At today's date almost 8 million people in Germany either decided or were forced to seek cover with a German Private Health Insurance plan, the official term: "Private Krankenversicherung (PKV)". With just 45 in 2019, the list of providers is managable, however the vast and nontransparent range of different plans, benefits and additional services like online doctors or Cash-Back schemes is comparable to taking a walk though the jungle - without the right tools you will get lost or guided into a pitfall that will come costly!
What does a German health plan include
“Medical” together with “Mandatory Long-Term Care” make up the main construct of German private health insurance, in German is referred to as: “Krankheitskostenvollversicherung”. There is no one-to-one translation for latter terminology, thus just needs to be understood as comprehensive health insurance.
In addition to the above, the policy can be extended with the following optional benefits, which are considered as separate contracts, hence can be added or removed without affecting the main insurance construct.
The insurer pays a fixed amount for every day the insured person is required to go on cure (e.g. asthma patients)
- Hospital "per diem" Allowance
The insurer pays a pre-arranged amount for every night the insured person is admitted to hospital
- Precautionary medical examinations
The insurer pays a fix agreed amount for medical check-ups that correlate with the German statutory ("public") health system
- Premium Stability Scheme
A tariff that can be added allowing the insured-person to save up necessary funds - a puffer - that will help to assure affordable premiums at old-age. Not only are these additional payments tax-deductible but are also not subject to German Settlement Tax (Abgeltungssteuer).

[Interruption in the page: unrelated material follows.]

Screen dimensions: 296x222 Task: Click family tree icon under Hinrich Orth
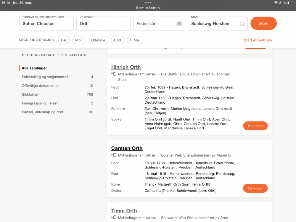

The 2 most common credit forms - constant and dynamic
The insured-person determines a fixed amount by which the premium increases month for month
The insured-person determines the intervals in which the premium should be increased
- Sickness "per diem" Allowance
The insured person can set up a payment scheme in which the insurer will pay a pre-arranged amount for each day of sickness.
Different insurers have different plans but generally the insured person can define an amount to be paid as from the second week and/ or any of the other weeks that follow.
In the following example the insurer would pay 200€ per day should the insured person still be written-off sick after 6 months.
- As of week 6 => 50€ per day
- As of week 13 => 50€ per day
- As of week 26 => 100€ per day
- Worldwide medical insurance
Not all providers offer worldwide coverage as a standard, therefore it is advisable to include such a benefit as the costs are very little.
Tip: Even if a policy includes worldwide cover, adding this tariff is a way to bypass the annual excess.
One other benefit, which the German calls "Optionstarif", allows a switch on renewal to a more comprehensive plan without having to undergo a new medical examination. This is highly recommendable to a person who has been accepted with a more serious pre-existing condition and needs the possibility to switch to better coverage, should future medical enhancements make curing treatment possible.